Friday, November 04, 2005


I have evolved superhuman powers.

Not cool superhuman powers, like nigh invulnerability, the strength of 100 men, or indefinite sexual stamina, but superhuman powers nonetheless. On preliminary examination I believe my powers are some sort of local telekinetic and electromagnetic distortion field that varies local fields of probability.

Let me give you some background on Sunday it started raining in my kitchen due to the infamous leaky tank bolts. The same day my computer at work had an identity crises and kept flashing the message "Operating system not found." My lap top had a stroke on Monday, barely booting to the desktop before crashing repeatedly. I set my kitchen clock after the battery died this week and now it doesn't work at all. Light bulbs have been fizzling out in ignoble firefly-like deaths all around me. On Wednesday a large picture leapt off the wall at me and took a dive down the stairs spreading glass shards in 15 foor diameter. My vacuum tried to burn out its engine during the clean up, ah I love the smell of smoking motor parts in the morning.

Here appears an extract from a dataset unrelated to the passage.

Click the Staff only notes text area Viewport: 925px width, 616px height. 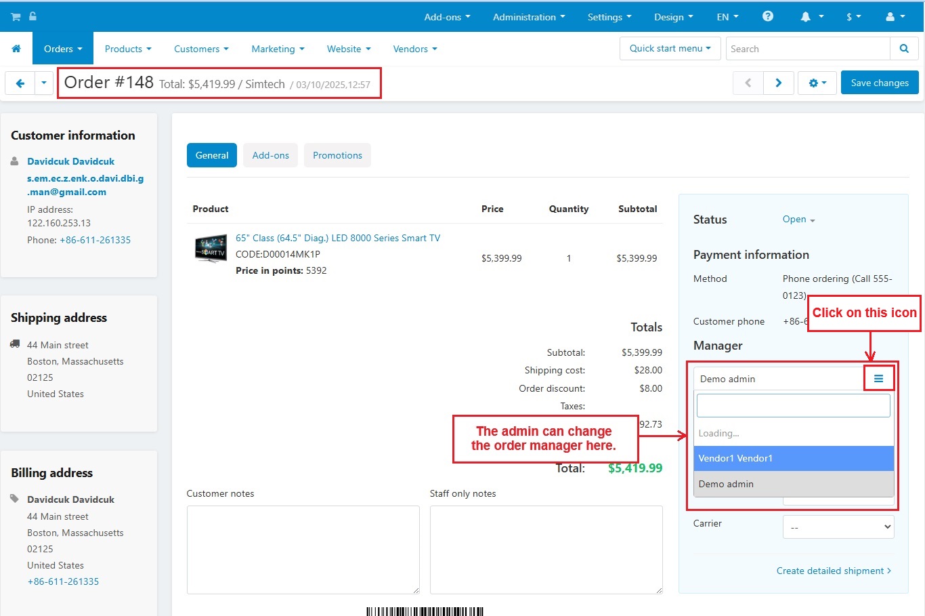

That's a lot of statistically significant bad luck in one week. I normally consider myself a lucky guy, but this makes we wonder when I get attacked by my own home furnishings. I'll have to experiment with my new probability altering powers and see if I can turn them to the service of truth, justice, and the American way. That or figure I'll have a rebound of insanely good luck, like winning the lottery, if I only played the lottery.